Krystal Ball, literary critic
May 7, 2014

It was with some amusement yesterday that I saw Krystal Ball had doubled down on her effort to recast Animal Farm as a story of evil capitalists disrupting a socialist paradise, or something. It’s all the more amusing because George Orwell was actually a socialist; as my colleague CJ Ciaramella has noted, there are plenty of his books she could have chosen from if she wanted to make a point about the evils of inequality and not look like a complete spaz.

I was curious to see if Ball had a history of horribly misreading the messages of novels she had been assigned, so I reached out to her high school English teacher, Mrs. Falschlehrer.* When I asked if Ball had frequently missed the point in her honors English class, Mrs. Falschlehrer laughed and laughed. Apparently her essays are the stuff of legend among the faculty. I asked Mrs. Falschlehrer to pass along some of Ball’s work, and though she demurred at first citing student confidentiality, she eventually relented. "If it keeps one solitary student from looking like a complete idiot on national TV one day, it’ll be worth it," she told me in an email.**

Included below are the opening paragraphs from a few of Ball’s greatest hits. I think we can all agree that her horrible misinterpretation of Animal Farm is the least of her errors.

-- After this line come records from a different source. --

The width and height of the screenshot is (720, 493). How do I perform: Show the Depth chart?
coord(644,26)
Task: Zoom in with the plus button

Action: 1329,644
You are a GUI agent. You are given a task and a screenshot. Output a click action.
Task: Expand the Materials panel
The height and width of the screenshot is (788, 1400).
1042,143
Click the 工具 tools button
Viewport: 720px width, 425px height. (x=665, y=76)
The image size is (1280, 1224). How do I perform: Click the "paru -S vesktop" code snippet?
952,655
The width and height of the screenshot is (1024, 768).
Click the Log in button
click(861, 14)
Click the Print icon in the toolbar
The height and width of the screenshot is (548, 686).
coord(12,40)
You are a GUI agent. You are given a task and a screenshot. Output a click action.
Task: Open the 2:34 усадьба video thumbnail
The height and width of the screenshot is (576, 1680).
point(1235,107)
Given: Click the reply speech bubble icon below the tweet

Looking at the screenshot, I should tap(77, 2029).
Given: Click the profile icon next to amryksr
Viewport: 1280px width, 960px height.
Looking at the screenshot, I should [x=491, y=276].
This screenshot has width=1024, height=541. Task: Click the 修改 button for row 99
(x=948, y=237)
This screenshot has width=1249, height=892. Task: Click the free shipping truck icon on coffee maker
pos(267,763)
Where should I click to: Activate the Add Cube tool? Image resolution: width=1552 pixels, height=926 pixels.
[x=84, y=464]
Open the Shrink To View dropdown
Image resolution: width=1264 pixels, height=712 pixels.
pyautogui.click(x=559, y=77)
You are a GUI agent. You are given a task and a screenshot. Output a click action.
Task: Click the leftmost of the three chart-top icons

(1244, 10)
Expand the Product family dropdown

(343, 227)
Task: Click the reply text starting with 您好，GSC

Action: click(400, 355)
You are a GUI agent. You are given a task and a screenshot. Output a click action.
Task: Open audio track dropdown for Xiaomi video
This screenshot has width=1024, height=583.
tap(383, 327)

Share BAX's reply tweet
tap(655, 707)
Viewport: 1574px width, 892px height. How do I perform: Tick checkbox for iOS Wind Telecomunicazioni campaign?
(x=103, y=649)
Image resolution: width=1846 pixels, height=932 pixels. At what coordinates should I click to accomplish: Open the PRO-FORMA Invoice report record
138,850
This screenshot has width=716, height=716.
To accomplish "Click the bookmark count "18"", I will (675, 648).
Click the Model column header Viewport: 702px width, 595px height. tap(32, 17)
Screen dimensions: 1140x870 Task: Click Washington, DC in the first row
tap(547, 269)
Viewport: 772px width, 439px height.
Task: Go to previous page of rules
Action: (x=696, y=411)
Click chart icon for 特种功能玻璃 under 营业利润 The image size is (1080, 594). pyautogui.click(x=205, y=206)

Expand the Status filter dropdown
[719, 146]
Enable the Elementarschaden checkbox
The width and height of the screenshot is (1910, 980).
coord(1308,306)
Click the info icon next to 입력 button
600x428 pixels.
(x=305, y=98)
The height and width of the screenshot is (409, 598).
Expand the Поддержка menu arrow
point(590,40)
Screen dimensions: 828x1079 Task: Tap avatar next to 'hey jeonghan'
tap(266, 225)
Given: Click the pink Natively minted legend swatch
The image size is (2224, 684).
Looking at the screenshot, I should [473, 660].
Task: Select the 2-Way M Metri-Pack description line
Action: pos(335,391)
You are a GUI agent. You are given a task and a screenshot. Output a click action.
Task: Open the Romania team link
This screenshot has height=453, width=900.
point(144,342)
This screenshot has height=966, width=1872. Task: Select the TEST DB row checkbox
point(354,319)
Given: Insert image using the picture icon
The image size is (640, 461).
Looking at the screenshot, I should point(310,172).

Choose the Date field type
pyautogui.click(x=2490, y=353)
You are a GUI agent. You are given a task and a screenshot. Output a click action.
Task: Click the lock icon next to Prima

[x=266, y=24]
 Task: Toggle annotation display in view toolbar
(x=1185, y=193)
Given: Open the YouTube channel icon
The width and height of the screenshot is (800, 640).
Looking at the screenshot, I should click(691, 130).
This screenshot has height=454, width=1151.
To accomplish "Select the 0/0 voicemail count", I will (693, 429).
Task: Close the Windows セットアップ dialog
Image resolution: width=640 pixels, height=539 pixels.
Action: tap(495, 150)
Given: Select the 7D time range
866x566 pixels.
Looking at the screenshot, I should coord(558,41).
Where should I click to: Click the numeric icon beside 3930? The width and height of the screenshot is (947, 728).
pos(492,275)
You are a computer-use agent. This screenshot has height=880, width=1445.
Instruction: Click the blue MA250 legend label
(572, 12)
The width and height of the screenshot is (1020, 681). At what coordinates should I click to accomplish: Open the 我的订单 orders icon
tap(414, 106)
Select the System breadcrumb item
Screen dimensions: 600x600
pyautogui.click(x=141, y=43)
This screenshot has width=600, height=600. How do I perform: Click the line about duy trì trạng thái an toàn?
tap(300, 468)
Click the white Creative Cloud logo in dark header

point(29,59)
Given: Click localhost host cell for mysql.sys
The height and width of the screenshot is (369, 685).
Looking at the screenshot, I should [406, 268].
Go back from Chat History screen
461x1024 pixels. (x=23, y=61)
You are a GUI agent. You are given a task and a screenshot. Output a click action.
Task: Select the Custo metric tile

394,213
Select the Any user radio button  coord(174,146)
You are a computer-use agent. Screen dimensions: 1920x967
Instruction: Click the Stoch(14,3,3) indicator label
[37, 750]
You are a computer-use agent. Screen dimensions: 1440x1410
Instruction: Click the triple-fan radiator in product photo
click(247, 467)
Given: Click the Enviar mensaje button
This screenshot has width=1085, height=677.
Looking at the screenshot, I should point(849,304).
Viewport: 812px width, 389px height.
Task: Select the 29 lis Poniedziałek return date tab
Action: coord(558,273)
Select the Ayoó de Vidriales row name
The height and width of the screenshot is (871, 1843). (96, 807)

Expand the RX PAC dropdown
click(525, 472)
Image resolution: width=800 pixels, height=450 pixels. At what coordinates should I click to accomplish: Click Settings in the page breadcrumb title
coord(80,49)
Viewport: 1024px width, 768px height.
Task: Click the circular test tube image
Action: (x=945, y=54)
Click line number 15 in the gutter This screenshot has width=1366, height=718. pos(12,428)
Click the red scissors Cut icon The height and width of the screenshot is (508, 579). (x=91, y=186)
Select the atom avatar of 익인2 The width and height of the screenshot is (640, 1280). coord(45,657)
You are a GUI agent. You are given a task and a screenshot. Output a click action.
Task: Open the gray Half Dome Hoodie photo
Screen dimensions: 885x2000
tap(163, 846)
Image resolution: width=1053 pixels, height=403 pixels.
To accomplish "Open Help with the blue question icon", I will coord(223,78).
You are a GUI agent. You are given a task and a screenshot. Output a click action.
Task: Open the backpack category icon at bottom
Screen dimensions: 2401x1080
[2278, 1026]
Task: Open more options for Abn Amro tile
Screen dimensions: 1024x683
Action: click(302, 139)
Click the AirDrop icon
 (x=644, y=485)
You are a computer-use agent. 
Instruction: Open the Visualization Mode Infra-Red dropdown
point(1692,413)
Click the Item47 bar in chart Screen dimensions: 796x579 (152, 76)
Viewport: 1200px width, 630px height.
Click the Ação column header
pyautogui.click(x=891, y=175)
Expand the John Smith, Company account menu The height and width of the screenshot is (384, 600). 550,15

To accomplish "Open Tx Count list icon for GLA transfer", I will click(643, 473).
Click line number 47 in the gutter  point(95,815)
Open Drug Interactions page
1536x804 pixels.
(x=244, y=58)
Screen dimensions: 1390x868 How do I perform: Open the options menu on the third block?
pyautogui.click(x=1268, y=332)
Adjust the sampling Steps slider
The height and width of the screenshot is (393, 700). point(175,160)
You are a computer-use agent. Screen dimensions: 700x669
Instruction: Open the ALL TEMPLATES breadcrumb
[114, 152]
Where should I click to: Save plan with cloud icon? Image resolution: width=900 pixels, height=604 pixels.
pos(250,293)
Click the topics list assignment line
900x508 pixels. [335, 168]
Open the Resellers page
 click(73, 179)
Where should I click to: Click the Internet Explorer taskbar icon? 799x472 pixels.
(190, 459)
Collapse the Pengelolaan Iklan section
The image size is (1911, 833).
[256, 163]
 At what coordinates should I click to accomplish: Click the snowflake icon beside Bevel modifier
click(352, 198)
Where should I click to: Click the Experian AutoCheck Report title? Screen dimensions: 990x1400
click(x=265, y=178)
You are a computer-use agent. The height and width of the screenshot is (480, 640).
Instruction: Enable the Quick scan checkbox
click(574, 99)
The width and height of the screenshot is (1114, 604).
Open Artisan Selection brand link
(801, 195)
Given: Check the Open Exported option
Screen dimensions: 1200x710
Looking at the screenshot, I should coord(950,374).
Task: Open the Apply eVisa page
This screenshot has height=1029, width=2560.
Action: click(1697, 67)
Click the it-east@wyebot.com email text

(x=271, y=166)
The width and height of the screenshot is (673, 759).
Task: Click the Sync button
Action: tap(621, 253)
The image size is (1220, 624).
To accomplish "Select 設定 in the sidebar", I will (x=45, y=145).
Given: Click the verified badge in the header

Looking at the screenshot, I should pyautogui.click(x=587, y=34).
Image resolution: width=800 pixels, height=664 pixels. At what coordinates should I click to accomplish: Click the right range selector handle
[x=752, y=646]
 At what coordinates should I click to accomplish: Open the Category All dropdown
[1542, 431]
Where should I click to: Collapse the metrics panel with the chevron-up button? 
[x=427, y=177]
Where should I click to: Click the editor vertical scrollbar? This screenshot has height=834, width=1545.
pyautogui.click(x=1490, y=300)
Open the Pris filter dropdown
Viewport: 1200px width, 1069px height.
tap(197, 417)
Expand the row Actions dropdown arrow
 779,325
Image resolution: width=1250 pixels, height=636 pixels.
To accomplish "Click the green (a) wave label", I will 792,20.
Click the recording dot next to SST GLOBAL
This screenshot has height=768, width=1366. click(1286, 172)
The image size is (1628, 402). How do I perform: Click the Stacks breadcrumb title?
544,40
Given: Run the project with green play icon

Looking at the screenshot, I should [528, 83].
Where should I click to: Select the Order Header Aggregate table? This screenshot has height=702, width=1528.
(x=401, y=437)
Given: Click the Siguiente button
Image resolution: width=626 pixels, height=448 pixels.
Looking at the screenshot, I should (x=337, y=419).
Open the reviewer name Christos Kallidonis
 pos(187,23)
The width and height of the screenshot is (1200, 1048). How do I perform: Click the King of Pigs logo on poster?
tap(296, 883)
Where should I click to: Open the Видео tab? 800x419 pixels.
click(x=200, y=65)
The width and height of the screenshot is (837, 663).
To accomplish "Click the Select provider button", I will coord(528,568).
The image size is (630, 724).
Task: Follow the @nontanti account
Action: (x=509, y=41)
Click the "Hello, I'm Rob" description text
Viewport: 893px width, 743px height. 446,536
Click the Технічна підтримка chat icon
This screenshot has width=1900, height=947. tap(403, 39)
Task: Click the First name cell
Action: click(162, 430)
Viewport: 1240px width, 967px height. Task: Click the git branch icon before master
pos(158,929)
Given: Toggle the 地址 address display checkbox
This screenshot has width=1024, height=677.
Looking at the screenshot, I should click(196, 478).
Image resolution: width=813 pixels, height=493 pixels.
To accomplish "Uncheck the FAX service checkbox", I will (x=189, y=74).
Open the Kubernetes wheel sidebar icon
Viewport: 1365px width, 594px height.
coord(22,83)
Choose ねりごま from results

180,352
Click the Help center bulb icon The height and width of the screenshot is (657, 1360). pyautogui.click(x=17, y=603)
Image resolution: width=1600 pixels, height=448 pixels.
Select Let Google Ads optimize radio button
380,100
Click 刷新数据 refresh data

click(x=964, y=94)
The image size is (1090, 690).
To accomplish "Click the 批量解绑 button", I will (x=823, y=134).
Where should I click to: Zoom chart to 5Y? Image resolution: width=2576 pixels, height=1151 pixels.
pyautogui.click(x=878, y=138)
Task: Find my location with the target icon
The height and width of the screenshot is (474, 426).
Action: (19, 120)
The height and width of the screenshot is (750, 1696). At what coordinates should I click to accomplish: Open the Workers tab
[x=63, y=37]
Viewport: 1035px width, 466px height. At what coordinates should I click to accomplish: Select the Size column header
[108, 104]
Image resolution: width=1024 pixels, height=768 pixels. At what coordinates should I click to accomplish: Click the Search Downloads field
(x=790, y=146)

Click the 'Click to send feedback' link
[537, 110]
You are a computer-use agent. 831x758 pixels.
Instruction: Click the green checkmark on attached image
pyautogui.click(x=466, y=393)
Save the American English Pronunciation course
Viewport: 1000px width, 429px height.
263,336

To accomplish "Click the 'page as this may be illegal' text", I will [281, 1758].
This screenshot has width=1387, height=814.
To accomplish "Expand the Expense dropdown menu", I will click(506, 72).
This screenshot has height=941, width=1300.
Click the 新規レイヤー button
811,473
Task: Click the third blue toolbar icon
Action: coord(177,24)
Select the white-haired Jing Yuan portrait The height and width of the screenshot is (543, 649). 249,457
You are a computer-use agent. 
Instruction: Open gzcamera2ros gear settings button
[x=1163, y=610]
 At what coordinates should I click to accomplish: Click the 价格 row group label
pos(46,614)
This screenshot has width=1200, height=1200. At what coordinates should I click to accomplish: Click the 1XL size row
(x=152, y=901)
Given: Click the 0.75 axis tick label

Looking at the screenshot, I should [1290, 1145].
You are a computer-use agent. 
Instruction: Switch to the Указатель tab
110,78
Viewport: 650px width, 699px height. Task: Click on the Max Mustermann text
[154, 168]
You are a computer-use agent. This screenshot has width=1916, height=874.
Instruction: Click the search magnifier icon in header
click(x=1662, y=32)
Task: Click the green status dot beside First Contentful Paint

Brave New World review, by Krystal Ball

Aldous Huxley’s idealistic vision of the future is often misread by ideologues blinded to the truth. But his vision for the future—one in which everyone’s mental and physical health is taken care of by the state, slutshaming has been eliminated, and the dead-white-male-dominated literary "canon" has been discarded—provides a path forward for those of us looking for true freedom: the freedom from want, from need, from fear. …

The Crucible review, by Krystal Ball

While some say that Arthur Miller’s renowned play is a condemnation of McCarthyism, I think there’s a deeper truth here. Indeed, the villains and heroes are reversed. Sometimes the community needs to be protected from heretics, from those who would, say, try to convince us that climate change is not the greatest threat facing humanity or that the need to check one’s privilege has abated. Some thought policing is good for the polity. Speaking of "thought policing," I noticed some interesting parallels with George Orwell’s famous utopian novel 1984

The Long Walk review, by Krystal Ball

This early Stephen King novella about a group of children who are chosen to march until all but one has died is often read as a parable for the unthinking evil of a government sending young men off to the jungles of Vietnam. But there’s another lesson to be learned here, one about the benefits of government-mandated exercise. Think how greatly our obesity epidemic would be reduced if every teen were to train themselves to be able to march hundreds of miles without stop? Granted, the punishment for failure is a bit extreme—but there can be no reward without some sacrifice, right? …

Now, look: As someone who is prone to making the occasional counterintuitive argument—that Elysium is an anti-Obamacare parable, say, or that Star Trek: Into Darkness is pro-drone strike—I’m sympathetic to Krystal Ball’s weirdly warped take on these classics. But even I have my limits.

*I didn’t; this is parody.

**No she didn’t; again, this is a parody.